Madonna of the Seven Moons is a 1945 British drama film starring Phyllis Calvert, Stewart Granger and Patricia Roc. Directed by Arthur Crabtree for Gainsborough Pictures, the film was produced by Rubeigh James Minney, with cinematography from Jack Cox and screenplay by Roland Pertwee. It was one of the Gainsborough melodramas of the mid-1940s popular with WW2-era female audiences.

==Plot==
1910. Florence convent schoolgirl Maddalena is raped by a gypsy while picking flowers. In 1919 she leaves the convent to marry Giuseppe Labardi in Rome and has a daughter, Angela. In 1940, Angela returns to Rome after five years in school in England. She discovers her mother sometimes behaves oddly and once vanished for a year. A gigolo she's met, Sandro Barruci, turns up at her birthday party. Maddalena faints, and that night puts on gypsy clothing, draws seven moons on her mirror and vanishes again. She reappears at the House of the Seven Moons in a seedy part of Florence, where she's welcomed as Rosanna, mistress of gypsy thief Nino (Sandro's brother), whom she'd met during her earlier disappearance. The Labardis' family doctor, Ackroyd, guesses early trauma has left her with a dual personality, with neither half knowing about the other. Sandro goes to Florence with Angela to search for her mother, but drugs her and tries to rape her. Maddalena finds them and, thinking he's Nino being unfaithful, stabs him; he does the same to her. Maddalena is reunited with Angela before dying; Nino comes to her deathbed jealously planning to kill Giuseppe, but changes his mind when he realises they were married.

==Cast==
- Phyllis Calvert as Maddalena Labardi
- Stewart Granger as Nino Barucci
- Patricia Roc as Angela Labardi
- Peter Glenville as Sandro Barucci
- John Stuart as Giuseppe Labardi
- Nancy Price as Mama Barucci
- Reginald Tate as Doctor Charles Ackroyd
- Jean Kent as Vittoria
- Peter Murray-Hill as Jimmy Logan
- Dulcie Gray as Nesta Logan
- Alan Haines as Evelyn
- Hilda Bayley as Mrs. Fiske
- Evelyn Darvell as Millie Fiske
- Amy Veness as Tessa
- Robert Speaight as Priest
- Eliot Makeham as Bossi
- Danny Green as Scorpi
- Helen Haye as Mother Superior

==Background==
Film rights to the 1931 Margery Lawrence novel were bought by Gaumont British in 1938, which wanted to turn it into a vehicle for Renée Saint-Cyr as part of an ambitious slate for Gainsborough in 1939. However the advent of World War II disrupted these plans, and Madonna was put on the backburner.

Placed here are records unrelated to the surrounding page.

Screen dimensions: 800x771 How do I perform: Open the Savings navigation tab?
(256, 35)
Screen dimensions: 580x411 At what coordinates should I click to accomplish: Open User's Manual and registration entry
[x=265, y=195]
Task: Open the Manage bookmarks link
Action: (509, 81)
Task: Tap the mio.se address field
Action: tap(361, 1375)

The project was re-activated in 1944 following the box office successes of The Man in Grey and Fanny by Gaslight. Vernon Sewell said he was going to direct A Place of One's Own but was told to do Madonna of the Seven Moons instead and refused. The movie wound up being the first film directed by Arthur Crabtree. He had spent many years previously working for Gainsborough as a cinematographer. Phyllis Calvert later recalled:
Arthur was a very good cinematographer, but there weren't enough directors, and so people who were scriptwriters or were behind the camera were suddenly made directors. It wasn't that Crabtree was an unsatisfactory director, just that we found ourselves very satisfactory – we did it ourselves. But the fact that he had been a lighting cameraman was wonderful for us, because he knew exactly how to photograph us.
Academic Sue Harper later wrote an analysis of the film, where she attributed producer R.J. Minney as being the main creative force behind it. The story, which is supposed to be based on a real case history, begins with a rather explicit suggestion of rape of a devout, convent-educated young woman that causes her to develop split personalities. Calvert, who played Patricia Roc's mother, was only four months her senior in real life.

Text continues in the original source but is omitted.